Edu - A gente tenta respeitar todos os códigos locais e respeitar os nossos próprios códigos também, porque favela é a favela brasileira. Talvez não parece ser adequado mudar o nome antes de mudar o local, a realidade. É quase que passar uma demão, que é tudo que a gente não quer.
E favela é um produto brasileiro reconhecido no mundo. O Brasil tem dois grandes ativos, o ativo ambiental e o ativo social. A Amazônia e a favela são dois produtos que o mundo inteiro conhece.
A gente não pode esconder esse produto debaixo do tapete tem que utilizá-lo como um processo de reinvenção do próprio País. Esse é o nosso desafio. Transformar a favela e não o nome.
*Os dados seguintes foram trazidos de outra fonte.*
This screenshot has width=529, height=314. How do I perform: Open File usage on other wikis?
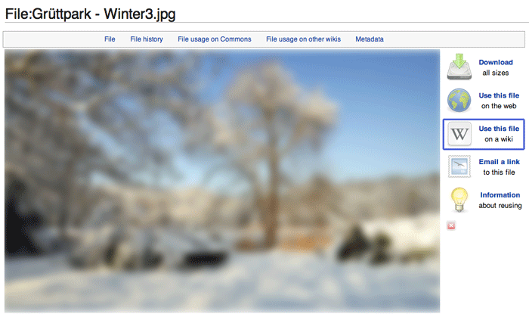coord(303,39)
O POVO – Temos também o Banco Palmas que foi criado no Ceará com relevância social...
Edu - É outra grande tecnologia. Eu venho para o Ceará com muito carinho, com muito respeito. As tecnologias que vocês produziram, as políticas públicas que vocês produziram...
E eu estou vindo aqui também para aprender, para acelerar, maturar e amadurecer ainda mais a tecnologia que eu criei. Porque eu sei que aqui nós vamos dar força, maturidade e aprender com o processo.
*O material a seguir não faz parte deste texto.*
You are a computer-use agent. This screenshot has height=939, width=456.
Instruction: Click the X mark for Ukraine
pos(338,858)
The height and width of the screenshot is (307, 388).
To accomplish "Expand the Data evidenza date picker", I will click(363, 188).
O POVO – O senhor visitou a Favela do Inferninho, local que vai receber a favela 3D, como que vai ser, o que sentiu?
Edu – Acho que temos liderança lá na figura do Rutenio Florêncio e a gente já tem o início de uma grande transformação, pois esse menino pega um lugar chamado Inferninho e transforma no Beco do Céu.
Esse menino é uma das grandes coisas desse País e ele já tem um time, ele tem um pensamento urbanístico, ele tem planos, tem diagnóstico, tem formação de gente, tem as famílias com ele, tem adesão da favela, você tem um território pronto para uma grande mudança.
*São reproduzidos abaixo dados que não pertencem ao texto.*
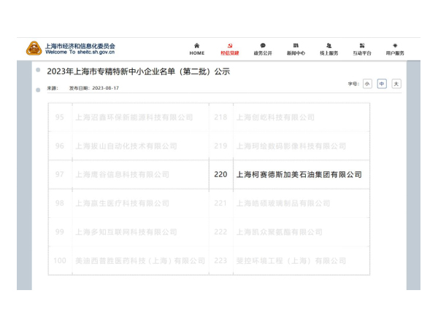Viewport: 438px width, 328px height.
Task: Set font size to 小 (small)
Action: click(367, 84)
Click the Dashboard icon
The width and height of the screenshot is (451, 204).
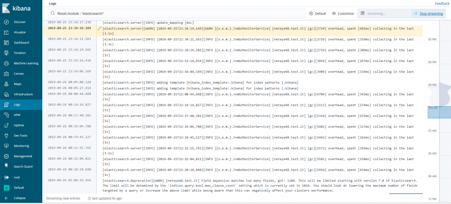tap(7, 43)
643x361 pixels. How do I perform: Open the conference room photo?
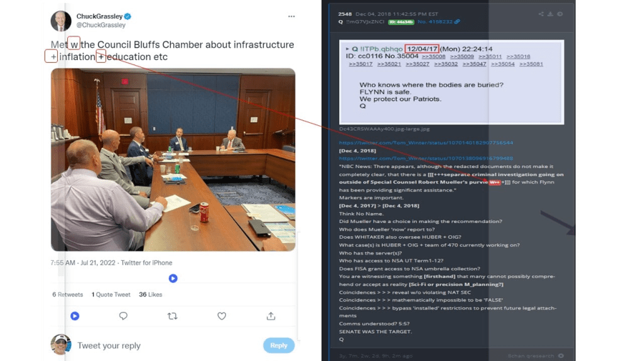[173, 160]
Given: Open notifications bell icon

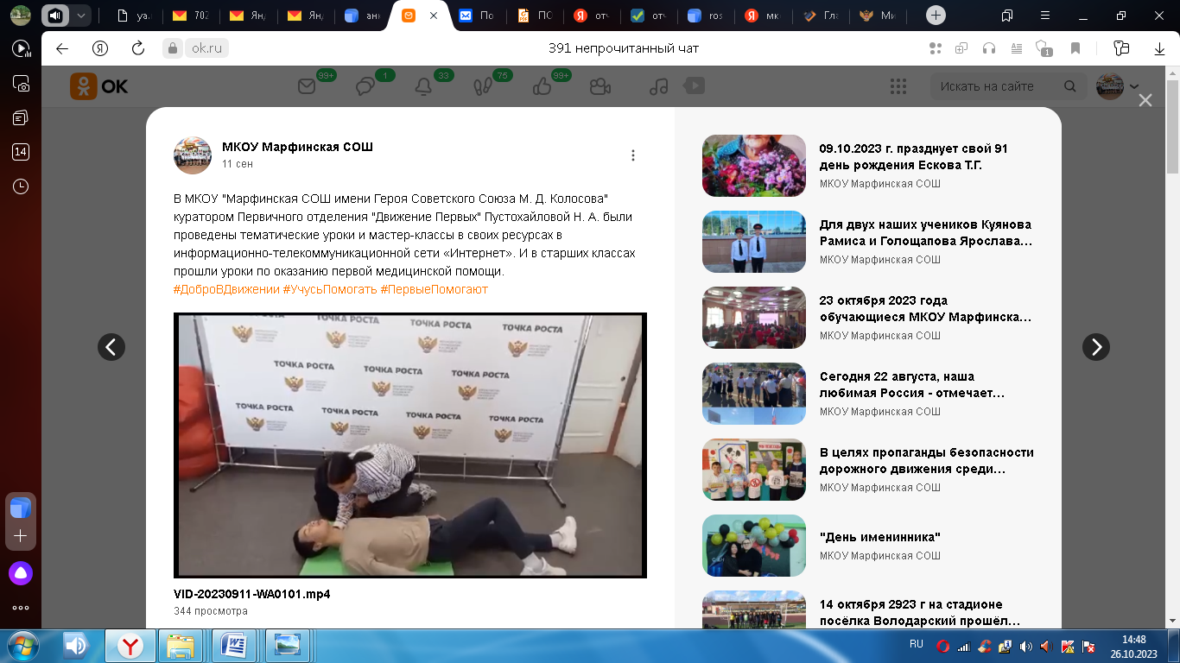Looking at the screenshot, I should tap(423, 86).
Nós vamos criar um dos maiores do Ceará na Favela do Inferninho que vai iluminar políticas públicas e uma transformação da pobreza urbana nesse Estado.
O POVO - O que o Edu Lyra ainda quer para a sua vida profissional e pessoal?
Edu - Eu queria um pouquinho mais de tempo para as minhas filhas. Eu quero saúde e que Deus proteja a minha família e que eu continue sendo uma referência para minha esposa e minhas filhas.
No profissional eu quero eliminar a pobreza, não quero mais nada para mim. Tenho tudo o que eu precisava como ser humano e quero usar os meus dons e as minhas habilidades para levar a corrida social para um outro patamar para fazer o Brasil entender que a gente tem uma corrida social.
Eu quero aquecer essa corrida, desenvolver as tecnologias que realmente possam superar a pobreza. Eu quero fazer da Gerando Falcões a ONG mais inovadora da América Latina para a gente mostrar que pobreza não é uma coisa invencível.
O POVO - Qual legado quer deixar por essa sua passagem na vida?
Edu - O Museu da Pobreza. Tem que ter o Museu da Pobreza, temos que ter uma página de omissão do Brasil em relação às favelas virada e uma página de protagonismo. Todo o estado brasileiro deveria ter uma política de transformação sistémica em favelas.
Se a gente conseguir isso significa que a gente vai colocar a favela brasileira no orçamento com bilhões e bilhões de reais de investimentos. E isso com o tempo vai trazer um retorno para o Brasil ser uma máquina de desenvolvimento e superação dessa desigualdade que e tão obscena.
Em 2011, a Gerando Falcões iniciou suas atividades. Para conseguir dinheiro para a ONG, Edu Lyra, lançou, de maneira independente, o livro “Jovens Falcões”. Juntou cerca de 50 amigos da comunidade para vender seu livro. Em três meses, foram vendidos mais de 3 mil exemplares.
O Favela 3D (Digna, Digital e Desenvolvida) é um projeto de erradicação da pobreza de maneira sistêmica. Contempla moradia digna, acesso à saúde, direito à educação, cidadania e cultura de paz, primeira infância, meio ambiente, geração de renda e cultura, esporte e lazer. Já está em andamento em SP, Capital e interior; Rio de Janeiro, Alagoas, e Ceará.
A Falcons University é o braço educacional da Gerando Falcões. É uma aceleradora de talentos com iniciativas inovadoras e tecnológicas, de experiências humanas profundas. Visa desenvolver crianças, jovens, educadores e líderes sociais que desejam expandir e melhorar a estrutura de suas Organizações Não Governamentais (ONGs), focando no desenvolvimento de gente.